On nous demande donc ce samedi aprèsmidi bien ensoleillé et venteux de nous mettre de côté car le Saint-Père va passer. Malgré que l’on connaisse bien ce dernier pour sa grande et honorable sens de l’humilité, les excès de zèle de ses séraphins malgaches n’ont d’égale mesures que le nombre de sifflotements qu’ils font en une seconde. C’est vraiment vouloir être plus catholique que le Pape !

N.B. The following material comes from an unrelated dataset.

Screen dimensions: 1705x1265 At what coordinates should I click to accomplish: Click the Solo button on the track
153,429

Comme il y a là quelques vingtaines de siffloteurs de toutes les couleurs, vous pouvez imaginer les douces mélodies que nous devons supporter durant un bon bout de temps. Finalement, le Pape passe avec un rayonnement assez étrange. Un sentiment bizarre se met à m’envahir et je me vois surprise à pleurer ! Mais pourquoi ? Je ne suis pas catholique et je n’ai pas prévu d’aller voir le Pape. Ce n’est un fortuit hasard (moi qui ne croit point à ce mot), une star catholique qui passe chez nous pour quelques jours et qui a « par hasard » croisé mon chemin.

Le fait est que quand le Pape arrive, la petite foule qui est là se précipite vers lui avec un cri qui mêle espoir, stupéfaction, détresse, joie et plainte. Des vieilles femmes comme de jeunes hommes, des enfants pieds-nu qui ont visiblement fait des dizaines voire des centaines de kilomètres pour être là, pour voir le Pape même de loin. Le Malgache lambda qui est en manque d’idole, de références, de héros, de bonnes ondes. Une larme, des larmes s’écoulent à ce momentlà, le Saint-Père ne le saura pas.

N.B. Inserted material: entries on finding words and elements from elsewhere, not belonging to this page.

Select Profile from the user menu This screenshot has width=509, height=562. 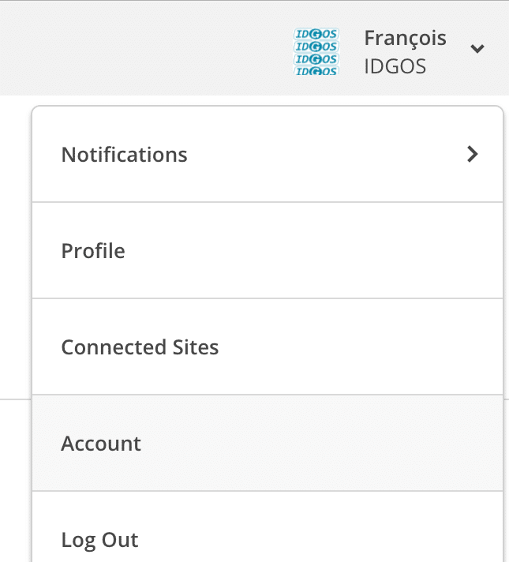[268, 250]
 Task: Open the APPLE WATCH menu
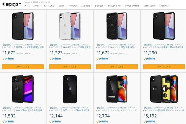point(133,6)
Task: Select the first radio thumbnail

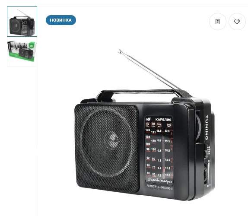Action: click(22, 22)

Un autre moment difficile, loin des foules : les « petits » des bataillons prennent leur déjeuner sur la place devant le coliseum. en groupe de dix, on leur sert cela à même le sol dans des soubiques. Sauf erreur de ma part, il me semble qu’ils n’ont pas de cuillères. Ou s’il y en a, il n’y en pas assez pour tout le monde. Ils se bousculent car ils ont faim et il faut se servir vite pour avoir une part alors que la journée s’annonce encore très longue. Des heures et des heures à rester debout sans ration d’eau. On me répondra facilement que chacun son métier, mais chaque métier doit avoir son once d’humanité.

Mais il y a aussi des sourires surtout en voyant l’excitation de ces petits bonhommes bleus, verts, noirs et blancs qui essaient de jouer le sifflet comme parade d’entrée du Pape vers son domicile. Un sourire de satisfactions également en voyant cette gendarmette dans la cabine avant d’une des voitures d’escorte. Le visage ferme et très concentré alors qu’une dizaine d’hommes parmi ses éléments doit se contenter des sièges à l’arrière. Un large sourire aussi quand j’aperçois une femme dans les gardes rapprochées du Saint-Père. elle vapote dans le car pour les gardes du corps qui passent comme un éclair.

L’ambiance est au rendez-vous tout autant que la poussière. Des miracles aussi se sont produits tout en espérant que l’essentiel, qui sont les messages du Pape pour tous et envers tous ne repartent pas avec lui.